Well, that’s all much more optimistic, isn’t it? Imagine viewing that headline over your Corn Flakes and PG Tips. (Other breakfasts are, I would have thought, available.) That would certainly start your day on a brighter note. The theme could be developed by the experts who do the in-depth analysis in these publications. They could extrapolate this statistic to a national level and reveal that, with the UK population currently at 67,886,004 (as Google, I hope reliably, informs me), that means that around 66.5m are entirely Covid-free and pose no threat to my (or your) continued existence on this planet. Not from a fatal transmission aspect anyway. Well, that’s good, isn’t it? I mean, it sounds good. Certainly better than that one in 50 headline.

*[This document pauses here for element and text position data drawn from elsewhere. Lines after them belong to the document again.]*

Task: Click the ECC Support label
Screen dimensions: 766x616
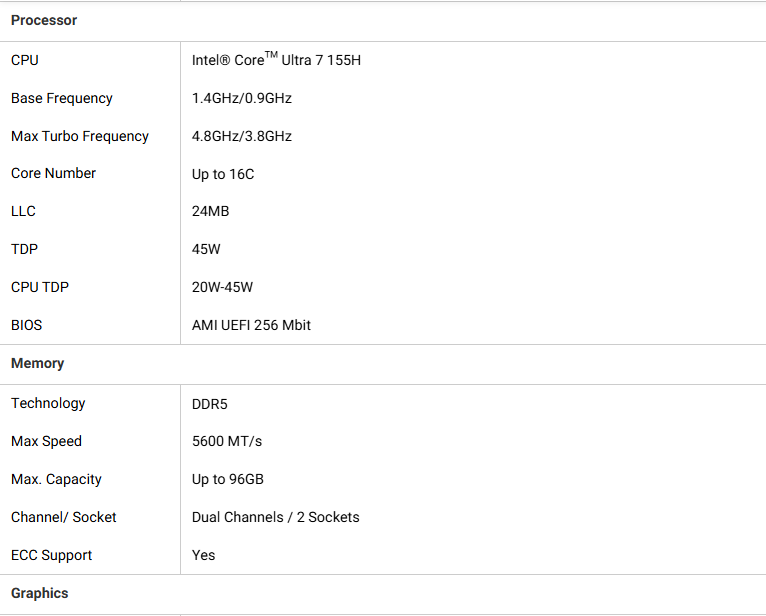Action: 51,555
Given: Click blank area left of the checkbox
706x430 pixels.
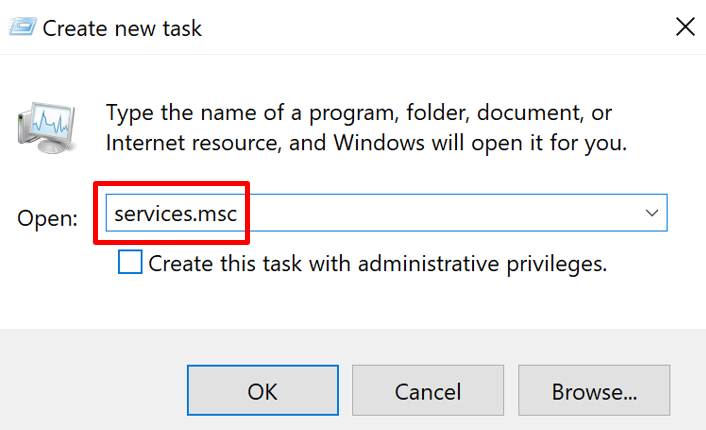Looking at the screenshot, I should click(x=60, y=265).
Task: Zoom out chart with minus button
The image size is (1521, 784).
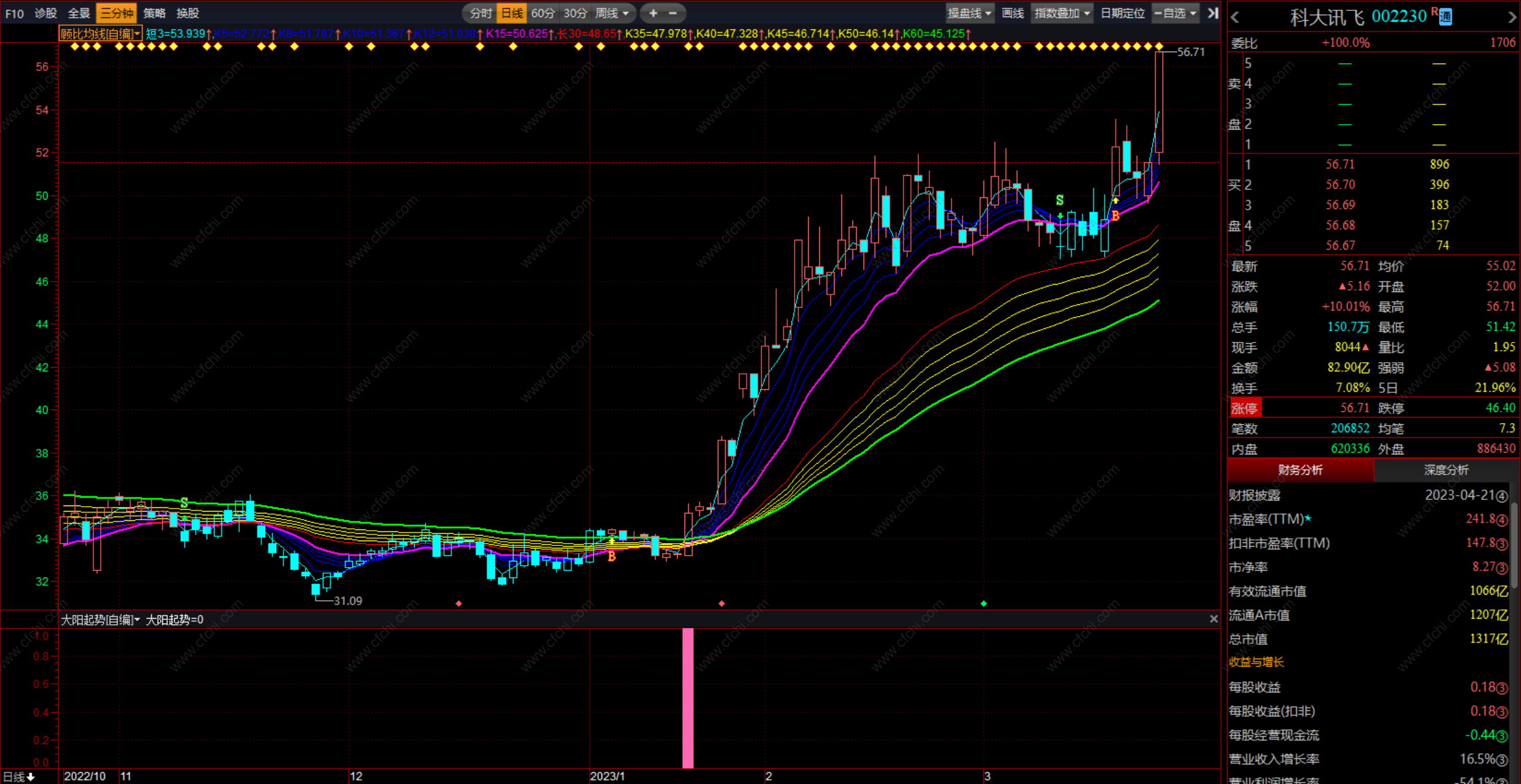Action: click(673, 13)
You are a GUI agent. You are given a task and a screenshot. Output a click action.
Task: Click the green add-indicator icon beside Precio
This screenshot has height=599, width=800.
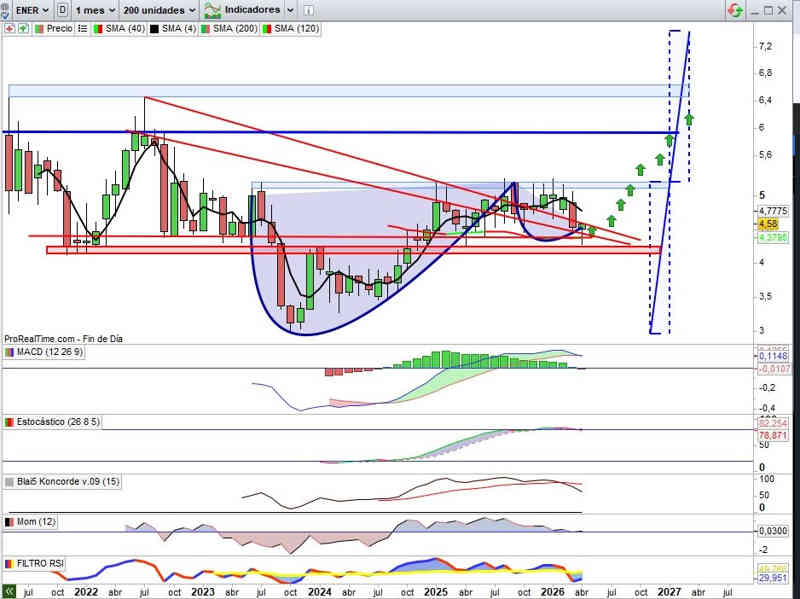point(24,29)
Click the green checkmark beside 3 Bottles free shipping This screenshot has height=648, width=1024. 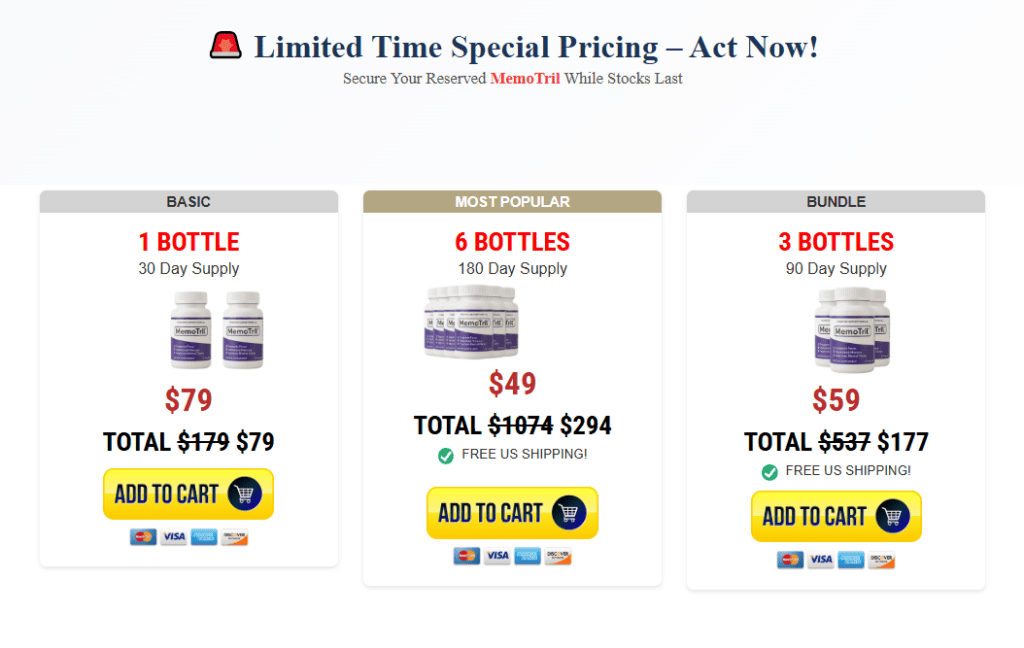tap(769, 472)
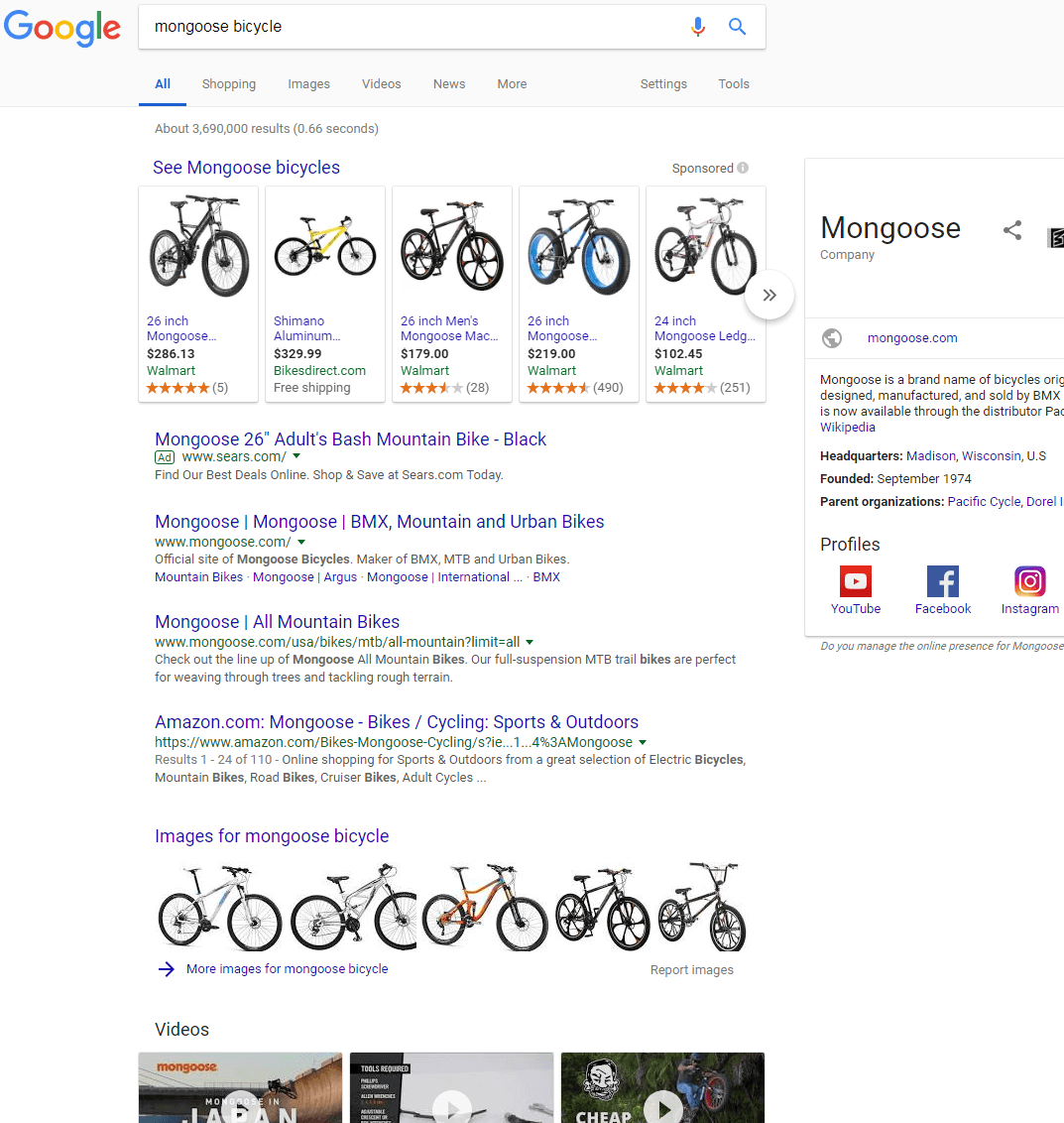Open Mongoose's YouTube profile
This screenshot has width=1064, height=1123.
pyautogui.click(x=855, y=581)
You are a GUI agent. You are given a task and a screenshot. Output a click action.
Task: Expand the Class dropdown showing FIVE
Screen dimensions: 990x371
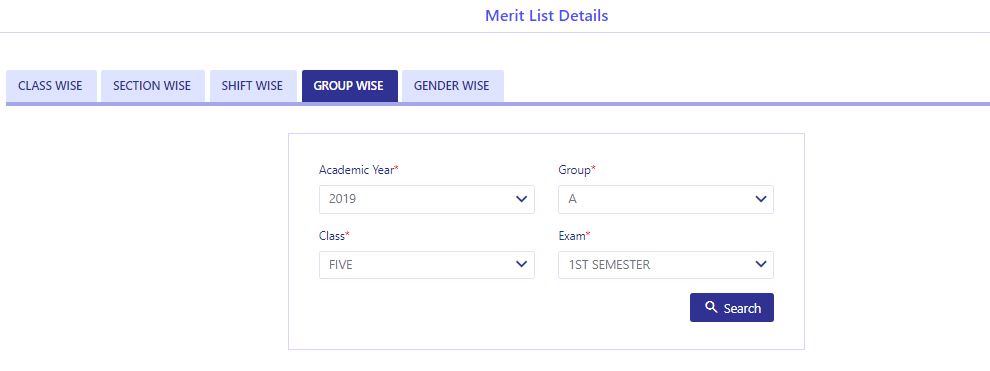427,265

However, for now I spy a flaw in your thinking, (or is it mine?) if I who am scared by the virus’s lethal potential (I did mention that, didn’t I?) am encouraged by this new interpretation of statistics, how much more blasé would those who currently, plainly don’t give a fig, be emboldened to become? How much worse will the flouting of facial covering etiquette get? Would the erosion of social distancing proceed at a rate to vie with the worst effects of global warming? It is surely a given that such a view would lead to ducking and diving in the dairy department extending to equal encroaching on personal space in other aisles. It’s the inevitable love-child of careless fools and conspiracy theorists or to put it another way, another unholy urchin of the Cummings effect.
Folks, one in 50 people have the virus. In London, it’s one in 30. None of them will look like they do, some of them don’t even know and quite a lot of them, to judge from my supermarket field studies, don’t appear to care.
So, sorry, but I’m staying scared. And indoors.